La confiance brisée par des dérives en matière de cyber. Les applications d’espionnage sont en pleine démocratisation et représentent un nouveau danger pour nos données personnelles. TheTruth spy et Xnspy, deux produits très populaires appartenant à cette catégorie sont accessibles publiquement sur les moteurs de recherche et mettent en valeur « des fonctionnalités de surveillance mobile de pointe » sur leur site.

Pour endormir toute réticence, ce genre de service utilise comme prétexte le contrôle de l’activité des enfants sur le web par les parents, pour leur propre sécurité. Mais ce n’est pas le seul argument employé : on lit aussi qu’il peut être utile de suivre « les réseaux sociaux de votre famille ou même de vos employés ». Pour installer le malware, il faut d’abord accéder au smartphone de la victime et se rendre sur un lien fourni après paiement. Après ça, de nombreuses informations de la personne ciblée — localisation, échanges par SMS, coup de fil — pourront être visionnées à l’insu de la victime via le téléphone espion.

On le rappelle d’emblée : la loi interdit ce genre de comportement hors de tout cadre judiciaire très spécifique réservé à certaines enquêtes. Le Code pénal (article 226-1) punit d’un an d’emprisonnement et de 45 000 euros d’amende le fait de porter atteinte à l’intimité de la vie privée d’autrui.
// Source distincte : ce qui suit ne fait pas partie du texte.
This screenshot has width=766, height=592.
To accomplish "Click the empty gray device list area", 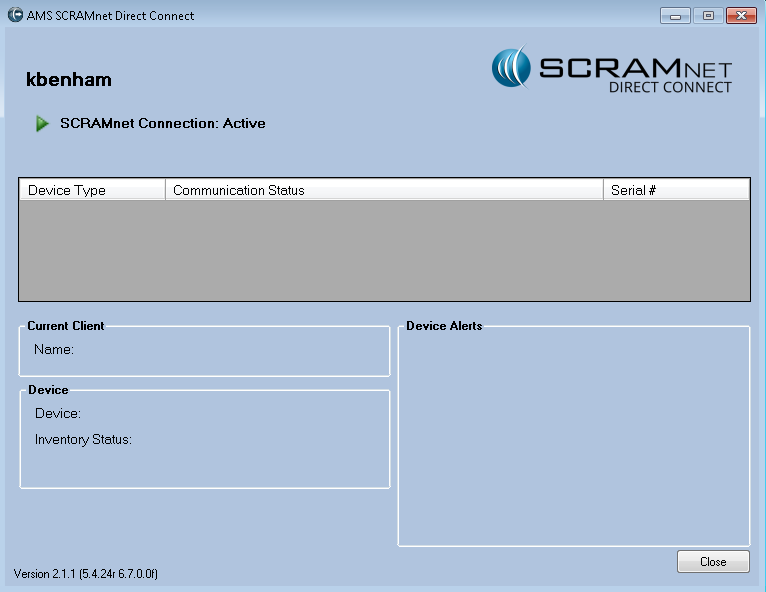I will (x=384, y=250).
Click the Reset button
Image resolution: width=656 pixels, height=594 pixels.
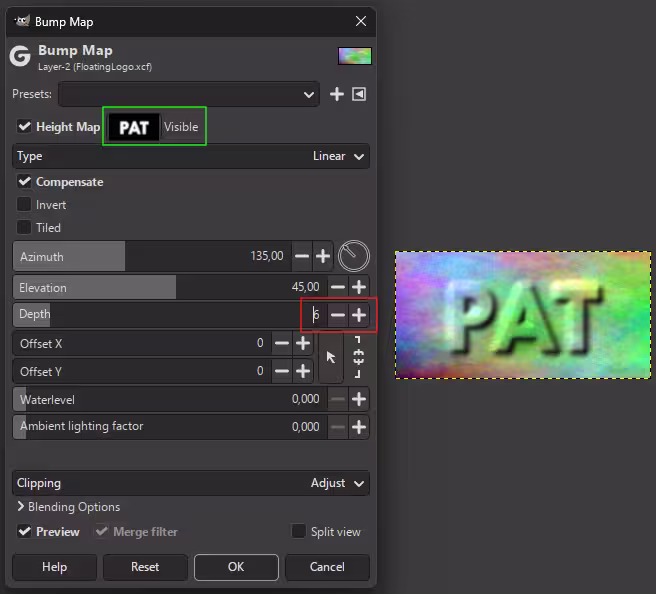coord(145,567)
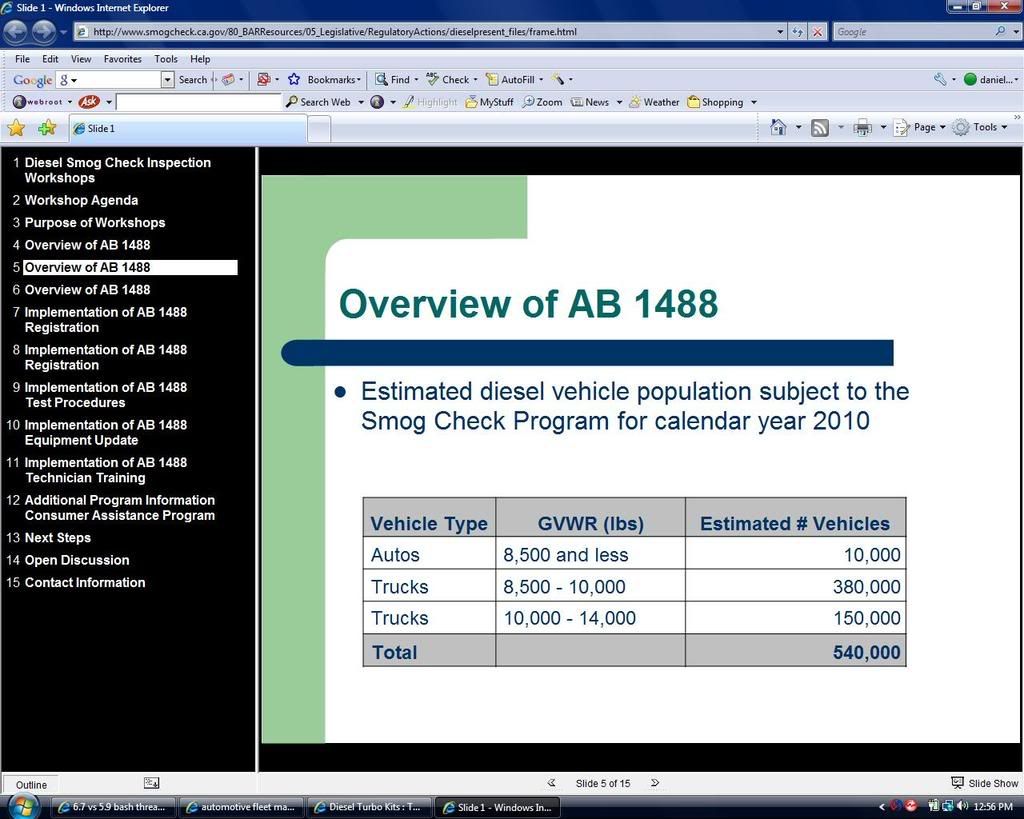The width and height of the screenshot is (1024, 819).
Task: Select 'Workshop Agenda' in the outline
Action: (x=81, y=200)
Ces mêmes peines sont applicables à l’interception des télécommunications ou à l’installation d’appareils conçus à cette fin.

Pour savoir si votre smartphone est la cible d’un logiciel espion, le média américain TechCrunch propose un outil pour le vérifier depuis une base de données, en tapant le numéro IMEI de son téléphone sur un autre appareil (comme un ordinateur ou le téléphone d’un ami). Pour trouver cet identifiant, tapez *#06# dans l’appli vous permettant de passer un appel.

Sinon, il est possible de regarder la liste des applications de votre smartphone. Des signes peuvent vous alerter : un ralentissement de l’interface, un déchargement rapide de la batterie, de nouveaux moteurs de recherche que vous ne reconnaissez pas, des messages publicitaires intempestifs, une augmentation inexplicable de la consommation de vos données.

Preuve du développement de Xnspy, le service est désormais disponible en français. // Source : Numerama
Preuve du développement de Xnspy, le service est désormais disponible en français. // Source : Numerama

Des applis qui sont en plus vulnérables

TechCrunch prévient également que de nombreuses failles de sécurité figurent dans ces logiciels malveillants. Car en plus de dérober des données, elles sont aussi totalement vulnérables à des attaques extérieures : ainsi une fuite de données a révélé que l’application The Truth spy a touché plus de 360 000 personnes à travers le monde. Pour sa part, Xnspy a touché au moins 60 000 victimes depuis 2014, majoritairement sur Android.

Deux chercheurs en cyber, Vangelis Stykas et Felipe Solferini, ont révélé l’ampleur des dégâts lors d’une conférence à Londres ce 12 décembre dans le cadre de l’évènement « BSidesLondon ».

Les données comprennent une liste de noms, d’adresses électroniques et de mots de passe enregistrés exclusivement pour les développeurs et les employés de Konext, la société à l’origine du malware, pour accéder aux systèmes internes de Xnspy. Konext est une start-up pakistanaise qui aurait quelques employés à Chypre. Aucun moyen donc de la signaler aux autorités. C’est donc aux individus de redoubler de prudence et d’installer toutes les mises à jour nécessaires sur leur interface pour renforcer la cybersécurité de leur appareil.